Larissa van den Herik (Leiden Univ. - Law) has posted The Decline of Customary International Law as a Source of International Criminal Law (in Custom's Future: International Law in a Changing World, Curtis Bradley ed., forthcoming). Here's the abstract:

This chapter revisits customary international law (hereafter CIL) as a source of international criminal law (hereafter ICL) in the era of the International Criminal Court (hereafter ICC). Most contemporary reflections on the role of CIL in ICL and most observations regarding creative judicial identification processes still tend to zero in on the International Criminal Tribunal for the former Yugoslavia (hereafter ICTY). True, the 1990s were a decade-long experiment or perhaps indeed an extended “Grotian Moment.” In any event, it was a period of accelerated, and at times artificial, CIL-creation on a variety of ICLissues by the ad hoc Tribunals. The ICTY’s innovative methodologies nourished theories about the fragmentation of sources and ensuing claims regarding the existence of autonomized regimes. Being predominantly based on ICTY experiences, these claims may well have become outdated. The coming into operation of the ICC Statute has gradually engendered a new momentum that is best described as the “Codified Moment.” In this new ICC-era, CIL plays a much less prominent role.

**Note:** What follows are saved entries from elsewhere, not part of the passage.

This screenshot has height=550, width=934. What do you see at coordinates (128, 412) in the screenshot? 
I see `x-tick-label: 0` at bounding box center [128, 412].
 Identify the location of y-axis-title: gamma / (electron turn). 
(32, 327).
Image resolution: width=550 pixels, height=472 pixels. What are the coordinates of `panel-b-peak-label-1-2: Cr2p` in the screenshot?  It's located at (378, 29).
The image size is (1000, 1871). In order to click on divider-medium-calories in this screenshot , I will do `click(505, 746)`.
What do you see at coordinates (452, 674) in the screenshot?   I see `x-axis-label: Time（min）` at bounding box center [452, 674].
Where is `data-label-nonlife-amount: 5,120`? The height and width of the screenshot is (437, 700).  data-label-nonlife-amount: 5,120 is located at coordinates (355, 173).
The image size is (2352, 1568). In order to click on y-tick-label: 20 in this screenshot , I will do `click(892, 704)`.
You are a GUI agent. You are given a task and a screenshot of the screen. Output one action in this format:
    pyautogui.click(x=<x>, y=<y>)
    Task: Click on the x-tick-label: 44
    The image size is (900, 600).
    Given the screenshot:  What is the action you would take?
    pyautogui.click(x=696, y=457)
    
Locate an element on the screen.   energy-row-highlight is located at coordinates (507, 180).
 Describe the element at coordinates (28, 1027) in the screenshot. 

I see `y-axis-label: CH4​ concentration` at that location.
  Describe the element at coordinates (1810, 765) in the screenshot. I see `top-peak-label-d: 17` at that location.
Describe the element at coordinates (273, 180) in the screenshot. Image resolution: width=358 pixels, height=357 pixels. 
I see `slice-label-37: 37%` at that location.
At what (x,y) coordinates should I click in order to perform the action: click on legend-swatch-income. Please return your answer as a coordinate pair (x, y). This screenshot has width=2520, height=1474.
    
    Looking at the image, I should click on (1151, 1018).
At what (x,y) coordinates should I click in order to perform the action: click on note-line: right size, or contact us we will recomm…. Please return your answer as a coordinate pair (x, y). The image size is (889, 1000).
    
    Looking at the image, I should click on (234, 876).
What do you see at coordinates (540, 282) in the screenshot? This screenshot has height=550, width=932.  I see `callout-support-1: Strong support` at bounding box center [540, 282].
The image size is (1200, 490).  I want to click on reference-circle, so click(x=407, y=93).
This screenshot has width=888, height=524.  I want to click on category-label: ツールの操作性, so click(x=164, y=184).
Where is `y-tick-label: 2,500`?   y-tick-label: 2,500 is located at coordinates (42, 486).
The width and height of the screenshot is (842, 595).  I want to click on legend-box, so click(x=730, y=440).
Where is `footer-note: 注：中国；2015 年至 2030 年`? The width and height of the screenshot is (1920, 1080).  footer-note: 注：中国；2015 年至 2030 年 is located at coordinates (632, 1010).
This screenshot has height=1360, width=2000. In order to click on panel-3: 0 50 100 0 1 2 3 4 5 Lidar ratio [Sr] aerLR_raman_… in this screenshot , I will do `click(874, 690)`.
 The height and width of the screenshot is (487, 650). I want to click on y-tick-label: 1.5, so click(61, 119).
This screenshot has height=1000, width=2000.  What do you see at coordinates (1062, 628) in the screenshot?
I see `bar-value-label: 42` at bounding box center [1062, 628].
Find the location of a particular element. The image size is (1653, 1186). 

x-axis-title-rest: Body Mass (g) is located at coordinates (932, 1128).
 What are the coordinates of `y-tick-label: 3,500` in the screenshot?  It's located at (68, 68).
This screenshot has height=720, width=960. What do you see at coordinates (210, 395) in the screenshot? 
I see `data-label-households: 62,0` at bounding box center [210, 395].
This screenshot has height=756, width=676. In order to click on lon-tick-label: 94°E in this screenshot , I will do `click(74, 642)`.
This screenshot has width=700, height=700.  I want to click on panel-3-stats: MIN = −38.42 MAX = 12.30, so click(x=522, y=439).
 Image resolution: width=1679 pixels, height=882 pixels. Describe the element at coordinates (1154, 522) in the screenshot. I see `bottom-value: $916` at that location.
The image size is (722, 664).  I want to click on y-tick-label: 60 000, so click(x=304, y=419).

This chapter explores the decline of CIL in ICL. It begins by delimiting the concept of “international criminal law” and highlights some consequences of this delimitation for a discussion on the role of CIL. It argues that the essence of this area of law is its judicial application as part of a process to determine guilt and to impose a sentence. Hence, only judicial agents truly apply ICL. By implication, ICL does not operate in a traditional interstate setting, a feature that also has consequences for CIL-formation and identification.

The chapter then presents the causal claim that this decline is a direct consequence of the introduction of the ICC Statute and the move towards a universal and more consent-based regime. As will be demonstrated, the ICC Statute’s design reflects the drafters’ explicit resolve to marginalize CIL. Subsequently, this chapter argues that the move away from CIL in ICL can itself be explained by the difficulties inherent in grounding rules of ICL in CIL. This normative claim is developed through an analysis of different types of rules, i.e., procedural rules, substantive rules regarding the definition of crimes, and rules regarding modes of liability. In doing so, this chapter sheds light on the distinct methodological challenges that may arise in attempts to construe a customary basis for such rules.